You’ve done great sustainability work in your organization. You have completed some terrific projects. To drive real change — to “move the needle” — you now have to find ways to scale up beyond a few great projects.
The US Business Council for Sustainable Development (USBCSD) just wrapped up its Action 2020 session in New Haven. The session built on the World Business Council (WBCSD) and its work in Montreux. Much of the focus in New Haven was on exactly that challenge of scaling up: driving improvements of 10X instead of 10%.
For example, many companies have some great green products that succeed in the marketplace. Those products make up, say, 2% of all their current sales. Action 2020 means going from that 2% to 20% or even 40%. If we have 20 companies in the room, Action 2020 means getting 200 more companies involved or 2000 – not just 2 more companies.
How do you bring about that level of change? Partly through great projects, great examples; you have to start somewhere, you have to figure it out, prove it, show it, do it. Absolutely. But to get scale, you have to do more. You certainly have to do more than you can do yourself. Personally, I’m pretty sure I can do 10% more by working harder or smarter. I’m very sure I can’t work 10 times harder or smarter.

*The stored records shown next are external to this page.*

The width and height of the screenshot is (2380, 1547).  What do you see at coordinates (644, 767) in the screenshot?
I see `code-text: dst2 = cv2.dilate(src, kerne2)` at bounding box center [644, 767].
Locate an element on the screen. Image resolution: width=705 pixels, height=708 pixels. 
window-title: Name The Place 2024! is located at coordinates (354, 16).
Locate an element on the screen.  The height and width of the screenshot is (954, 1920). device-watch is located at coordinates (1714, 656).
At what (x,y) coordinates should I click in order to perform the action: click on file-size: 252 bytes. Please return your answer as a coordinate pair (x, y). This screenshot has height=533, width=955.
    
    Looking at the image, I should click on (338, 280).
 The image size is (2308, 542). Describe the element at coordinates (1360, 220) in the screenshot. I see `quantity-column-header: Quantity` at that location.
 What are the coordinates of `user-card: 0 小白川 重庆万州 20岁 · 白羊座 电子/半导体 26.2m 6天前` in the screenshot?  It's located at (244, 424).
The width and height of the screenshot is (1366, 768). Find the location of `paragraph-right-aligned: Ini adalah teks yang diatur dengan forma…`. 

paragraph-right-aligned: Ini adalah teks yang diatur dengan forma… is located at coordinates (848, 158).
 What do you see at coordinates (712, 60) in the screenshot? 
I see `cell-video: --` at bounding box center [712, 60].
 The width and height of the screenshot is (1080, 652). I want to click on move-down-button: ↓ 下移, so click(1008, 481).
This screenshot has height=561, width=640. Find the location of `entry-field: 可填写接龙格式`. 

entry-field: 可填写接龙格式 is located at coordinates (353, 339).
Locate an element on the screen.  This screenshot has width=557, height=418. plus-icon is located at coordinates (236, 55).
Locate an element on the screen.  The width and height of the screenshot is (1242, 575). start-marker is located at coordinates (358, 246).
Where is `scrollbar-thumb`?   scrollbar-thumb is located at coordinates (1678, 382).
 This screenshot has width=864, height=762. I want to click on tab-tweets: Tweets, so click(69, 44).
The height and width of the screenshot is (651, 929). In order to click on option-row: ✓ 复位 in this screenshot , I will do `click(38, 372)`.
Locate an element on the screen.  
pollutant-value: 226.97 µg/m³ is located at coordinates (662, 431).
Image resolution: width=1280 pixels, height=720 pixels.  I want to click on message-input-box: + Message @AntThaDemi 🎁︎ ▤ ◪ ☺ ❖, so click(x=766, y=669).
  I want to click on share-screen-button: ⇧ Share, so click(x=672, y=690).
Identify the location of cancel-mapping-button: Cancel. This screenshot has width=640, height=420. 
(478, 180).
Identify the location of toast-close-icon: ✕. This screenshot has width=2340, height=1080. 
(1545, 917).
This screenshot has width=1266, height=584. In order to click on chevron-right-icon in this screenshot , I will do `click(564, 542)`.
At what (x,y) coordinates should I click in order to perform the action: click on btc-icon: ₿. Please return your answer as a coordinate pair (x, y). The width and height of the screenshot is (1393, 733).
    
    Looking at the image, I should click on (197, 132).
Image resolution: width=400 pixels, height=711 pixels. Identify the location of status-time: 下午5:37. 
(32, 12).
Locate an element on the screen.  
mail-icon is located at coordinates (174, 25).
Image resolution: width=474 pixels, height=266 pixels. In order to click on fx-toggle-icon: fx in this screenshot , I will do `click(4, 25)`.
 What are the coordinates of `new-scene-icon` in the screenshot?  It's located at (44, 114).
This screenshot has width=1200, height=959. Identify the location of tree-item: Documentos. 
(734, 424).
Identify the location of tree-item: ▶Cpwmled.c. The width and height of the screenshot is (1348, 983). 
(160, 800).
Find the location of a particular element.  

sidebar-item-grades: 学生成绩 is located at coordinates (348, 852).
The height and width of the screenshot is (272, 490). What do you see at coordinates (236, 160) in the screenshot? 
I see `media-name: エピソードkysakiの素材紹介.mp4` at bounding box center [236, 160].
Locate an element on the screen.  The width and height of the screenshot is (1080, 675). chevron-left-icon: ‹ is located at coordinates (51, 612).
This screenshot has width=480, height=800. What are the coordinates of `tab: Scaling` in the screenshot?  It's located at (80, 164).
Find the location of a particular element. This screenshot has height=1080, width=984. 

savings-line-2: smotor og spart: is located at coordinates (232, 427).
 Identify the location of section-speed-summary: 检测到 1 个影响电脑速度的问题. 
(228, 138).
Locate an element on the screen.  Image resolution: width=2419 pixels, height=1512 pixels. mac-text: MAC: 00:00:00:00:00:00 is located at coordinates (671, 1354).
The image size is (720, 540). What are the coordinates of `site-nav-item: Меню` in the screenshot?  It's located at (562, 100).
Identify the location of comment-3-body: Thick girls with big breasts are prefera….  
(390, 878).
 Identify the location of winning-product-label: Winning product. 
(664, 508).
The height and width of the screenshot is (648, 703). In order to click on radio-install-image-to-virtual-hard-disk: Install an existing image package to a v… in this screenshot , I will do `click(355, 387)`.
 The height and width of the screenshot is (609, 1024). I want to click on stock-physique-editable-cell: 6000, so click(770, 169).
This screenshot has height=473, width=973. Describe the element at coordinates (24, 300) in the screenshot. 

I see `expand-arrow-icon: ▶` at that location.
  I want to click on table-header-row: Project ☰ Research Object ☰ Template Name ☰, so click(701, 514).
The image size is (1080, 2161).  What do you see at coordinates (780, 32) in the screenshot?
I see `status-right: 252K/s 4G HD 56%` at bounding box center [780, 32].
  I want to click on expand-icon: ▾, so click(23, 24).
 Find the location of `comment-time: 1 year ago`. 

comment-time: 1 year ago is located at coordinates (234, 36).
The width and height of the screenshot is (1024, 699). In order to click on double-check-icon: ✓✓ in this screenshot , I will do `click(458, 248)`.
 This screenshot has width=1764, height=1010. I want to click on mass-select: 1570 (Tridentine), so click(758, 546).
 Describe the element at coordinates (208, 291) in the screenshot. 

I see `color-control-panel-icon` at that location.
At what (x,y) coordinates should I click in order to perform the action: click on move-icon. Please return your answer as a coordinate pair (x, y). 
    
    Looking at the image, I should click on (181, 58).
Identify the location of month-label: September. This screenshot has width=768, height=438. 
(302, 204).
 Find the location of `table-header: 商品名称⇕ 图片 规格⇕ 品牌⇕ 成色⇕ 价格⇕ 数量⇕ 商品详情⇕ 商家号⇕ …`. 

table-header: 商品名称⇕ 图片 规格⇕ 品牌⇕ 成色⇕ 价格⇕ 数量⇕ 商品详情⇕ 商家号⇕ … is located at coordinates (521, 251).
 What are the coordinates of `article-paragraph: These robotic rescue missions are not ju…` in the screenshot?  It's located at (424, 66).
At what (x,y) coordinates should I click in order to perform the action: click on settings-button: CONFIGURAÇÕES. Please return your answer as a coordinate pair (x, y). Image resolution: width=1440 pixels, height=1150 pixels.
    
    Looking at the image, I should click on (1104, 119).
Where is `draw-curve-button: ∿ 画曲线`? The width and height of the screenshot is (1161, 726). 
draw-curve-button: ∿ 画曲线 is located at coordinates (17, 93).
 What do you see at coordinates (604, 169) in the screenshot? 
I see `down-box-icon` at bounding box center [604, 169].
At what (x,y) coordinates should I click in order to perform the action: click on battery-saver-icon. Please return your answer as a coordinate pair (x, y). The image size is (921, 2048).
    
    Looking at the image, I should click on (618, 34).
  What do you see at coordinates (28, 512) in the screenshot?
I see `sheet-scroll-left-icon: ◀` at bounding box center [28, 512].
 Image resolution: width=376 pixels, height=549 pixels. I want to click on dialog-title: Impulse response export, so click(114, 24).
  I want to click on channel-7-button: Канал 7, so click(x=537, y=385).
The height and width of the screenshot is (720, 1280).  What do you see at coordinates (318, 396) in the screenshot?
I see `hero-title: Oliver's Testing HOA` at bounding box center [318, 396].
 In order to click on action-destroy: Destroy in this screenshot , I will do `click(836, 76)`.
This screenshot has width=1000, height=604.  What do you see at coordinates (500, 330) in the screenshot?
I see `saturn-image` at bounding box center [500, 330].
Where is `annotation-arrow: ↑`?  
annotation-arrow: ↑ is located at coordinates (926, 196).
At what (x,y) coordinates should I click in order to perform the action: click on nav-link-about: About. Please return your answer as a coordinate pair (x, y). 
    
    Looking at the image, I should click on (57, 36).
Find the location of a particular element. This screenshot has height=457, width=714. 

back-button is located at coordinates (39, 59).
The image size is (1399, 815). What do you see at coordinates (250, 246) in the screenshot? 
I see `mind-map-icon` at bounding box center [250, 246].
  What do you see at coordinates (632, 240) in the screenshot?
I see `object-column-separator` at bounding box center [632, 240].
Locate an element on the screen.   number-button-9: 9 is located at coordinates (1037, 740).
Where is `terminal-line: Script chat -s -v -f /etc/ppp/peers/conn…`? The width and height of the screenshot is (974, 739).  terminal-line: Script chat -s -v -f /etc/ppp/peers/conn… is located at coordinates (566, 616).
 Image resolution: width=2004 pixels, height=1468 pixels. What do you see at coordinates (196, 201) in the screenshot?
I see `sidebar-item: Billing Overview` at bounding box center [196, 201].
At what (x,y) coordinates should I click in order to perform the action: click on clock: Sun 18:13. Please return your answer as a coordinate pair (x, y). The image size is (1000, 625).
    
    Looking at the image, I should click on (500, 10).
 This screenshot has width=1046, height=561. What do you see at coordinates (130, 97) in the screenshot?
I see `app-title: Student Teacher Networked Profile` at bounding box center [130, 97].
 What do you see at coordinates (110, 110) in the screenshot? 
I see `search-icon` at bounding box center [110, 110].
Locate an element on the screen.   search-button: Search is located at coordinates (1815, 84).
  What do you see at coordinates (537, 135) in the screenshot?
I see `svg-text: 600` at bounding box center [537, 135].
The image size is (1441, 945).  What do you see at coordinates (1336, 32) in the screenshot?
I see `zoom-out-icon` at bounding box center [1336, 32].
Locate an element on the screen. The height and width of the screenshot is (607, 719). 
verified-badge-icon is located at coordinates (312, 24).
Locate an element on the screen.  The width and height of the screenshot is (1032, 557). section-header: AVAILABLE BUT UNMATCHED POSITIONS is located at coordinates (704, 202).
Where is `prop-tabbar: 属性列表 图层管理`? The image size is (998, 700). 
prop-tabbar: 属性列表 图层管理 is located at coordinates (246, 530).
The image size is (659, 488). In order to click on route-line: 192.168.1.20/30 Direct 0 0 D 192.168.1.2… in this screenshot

That means you have to influence others rather than relying on yourself and your immediate team. You have to identify, enlist and engage partners, both inside and outside your own organization. To do that, you have to find ways of creating “credible urgency”:
- If you’re urgent but not credible, you won’t get anyone to act. In fact, over time you won’t even get anyone to listen. So often we tone down the urgency to sound credible.
- If you’re credible but not urgent, you won’t get anyone to act soon enough. Everything you say may sound like good ideas, but they will still be good ideas tomorrow or the next day or the next year.
So we have to be both credible and urgent. What does that credible urgency look like? The most important elements are about tone, voice and emphasis. They include:
– Teaching not preaching
– Selling not yelling
– Passion without panic
– Connecting the science to the business
– Connecting the values to the value
There are times to preach, of course, and maybe even times to yell. A Yale professor speaking at USBCSD suggested powerfully that at times, to break complacency and motivate your colleagues, you need to preach — not only to the choir, but also to the preachers!
For most of us, let’s just aim for credible urgency.
[Opinions on this site are solely those of Scott Nadler and do not necessarily represent views of ERM, its partners or clients.]
It sounds very interesting – how do you achieve it? Particularly the teaching and connecting value to values.
Good question; and there are no easy answers, as I’m sure you know.
My best cut at an overarching answer is: Focus on the outcome you want, not the role or credit you might get along the way. Getting others to change their minds is not easier if they have to admit they were wrong or you were right. Getting others to take ownership of a concept often requires you giving up some ownership of that same concept.
More specifically, the “teaching” part requires caring more about helping others understand than getting them to agree. The “connecting value and values” part requires understanding where your audience is starting from in both value and values – and recognizing the validity of both.